BEGIN Data listing
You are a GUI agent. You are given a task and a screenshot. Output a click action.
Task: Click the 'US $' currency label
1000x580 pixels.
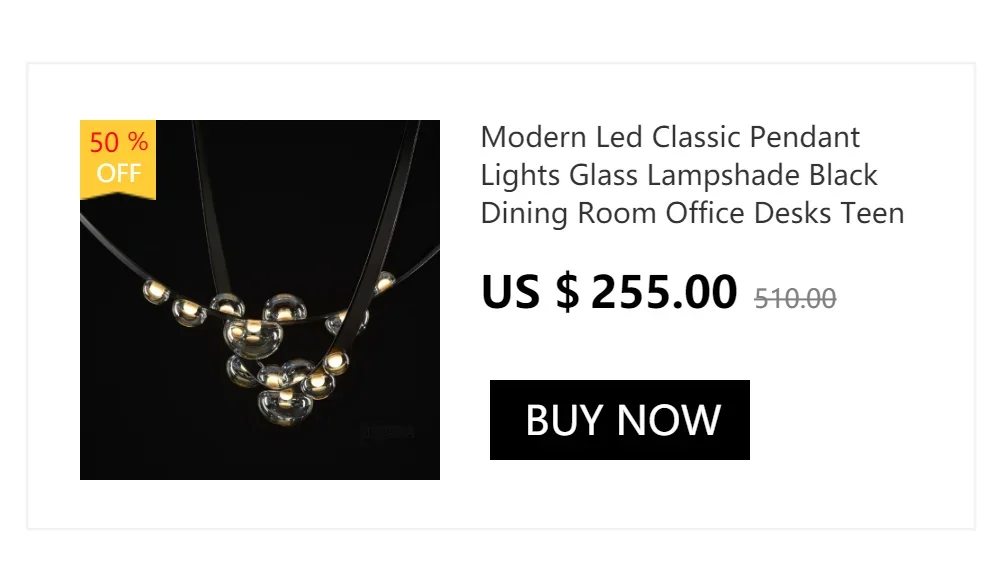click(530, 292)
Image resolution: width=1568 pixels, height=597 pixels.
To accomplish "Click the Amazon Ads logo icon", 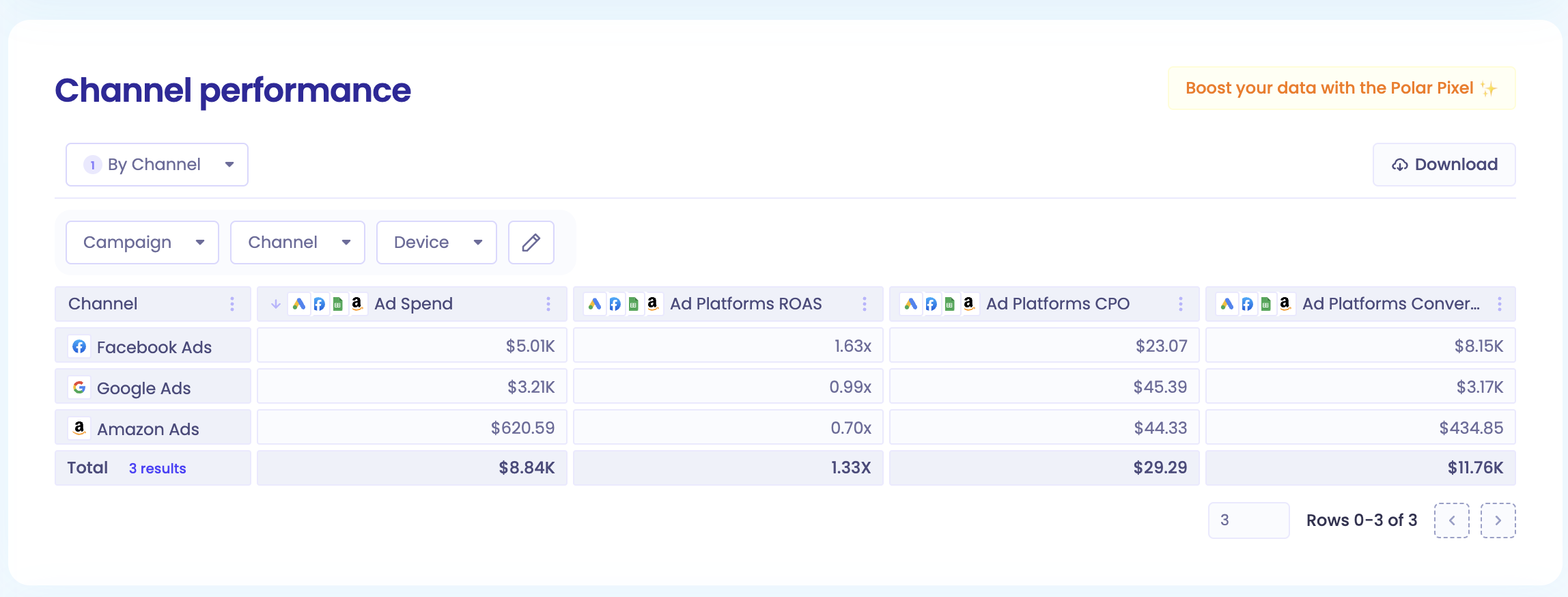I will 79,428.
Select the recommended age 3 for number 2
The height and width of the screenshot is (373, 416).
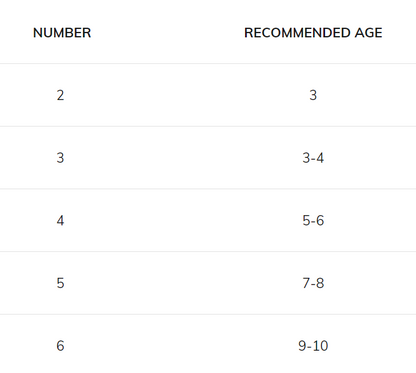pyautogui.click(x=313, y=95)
END Data listing
Exercise requirements
All that is wanted is an exact copy of the lines from the line bearing "Select the recommended age 3 for number 2" through the final line of the entries, including both ends but no pictures.

Reply
Select the recommended age 3 for number 2
The height and width of the screenshot is (373, 416).
pyautogui.click(x=313, y=95)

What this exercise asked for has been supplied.